この曲、個人的に大好きで色々な方の演奏を数多く聴いてきましたが、やっぱりキーシンすごぉーー!って思いました。
急に幼稚園児みたいになっちゃった。
ショパンが恋人のジョルジュ・サンドと共に滞在していたノアンで作られたこの曲は、ショパンが生活面でも精神面でも生涯最も充実していた時期に作られた作品なんですよね。
かなり幅広く音楽がどんどん展開していくのですが、キーシンの演奏は観客誰一人も置いて行かない。
非常に明瞭で音楽の流れが分かりやすく独特すぎる癖がないので、みんながキーシンに自然とついていっている、そんな感じでした。
終わった後の、会場の興奮と熱がすごかった!
凄まじい余韻を残したまま、休憩に入りました。
ブラームス:4つのバラード op.10
休憩が明けて、いよいよ後半が始まりましたよー!
4曲のバラードが、同主調になっている2曲が、2組組み合わさった構成になっています。
- アンダンテ ニ短調
- アンダンテ ニ長調
- 「間奏曲」アレグロ ロ短調
- アンダンテ・コン・モート ロ長調
この中の1曲だけピックアップして演奏されることもあるのですがが、調性的な関連があるので、まとめて演奏されることが多いです。

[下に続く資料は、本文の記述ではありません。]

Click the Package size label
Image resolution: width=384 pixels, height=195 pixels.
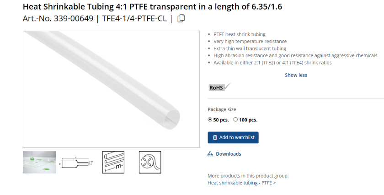click(x=222, y=109)
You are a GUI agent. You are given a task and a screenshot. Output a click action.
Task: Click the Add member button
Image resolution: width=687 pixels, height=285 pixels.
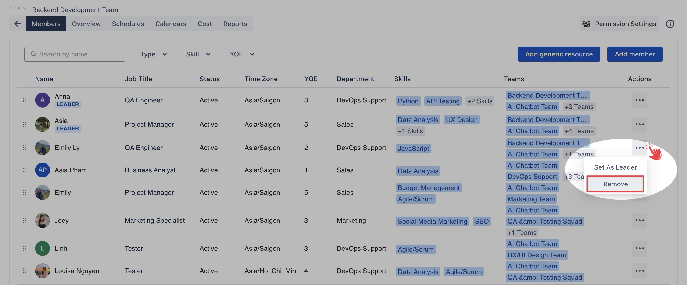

ショパンやリストのバラードほど豪華絢爛!といった感じではなく、全体的に抒情的で感性豊かな曲たちです。
キーシンは、全体的にテンポはゆったりめでたっぷりと歌い上げていました。
この曲の美しさを極限まで引き出し、繊細なタッチで美しい音色を紡ぎ出すキーシンは、まるで魔法使いのよう。
4曲それぞれにストーリー性があるように感じられ、とても面白かったです!
プロコフィエフ:ピアノ・ソナタ 第2番 ニ短調 op.14
続いては、プロコフィエフの個性炸裂!の、ソナタ2番です。
プロコの有名な「戦争ソナタ」と呼ばれている第6番、第7番、第8番に比べると構造は簡素ですが、これもまた堂々したソナタです。
以下の4楽章構成になっています。
- 第1楽章 アレグロ・マ・ノン・トロッポ ニ短調
- 第2楽章 スケルツォ アレグロ・マルカート イ短調
- 第3楽章 アンダンテ 嬰ト短調
- 第4楽章 ヴィヴァーチェ ニ短調
第1楽章は、いきなりドラマティックに激しく弾き始め、軽快でリズミカル、中間部分ではとても丁寧に柔らかく引き上げていました。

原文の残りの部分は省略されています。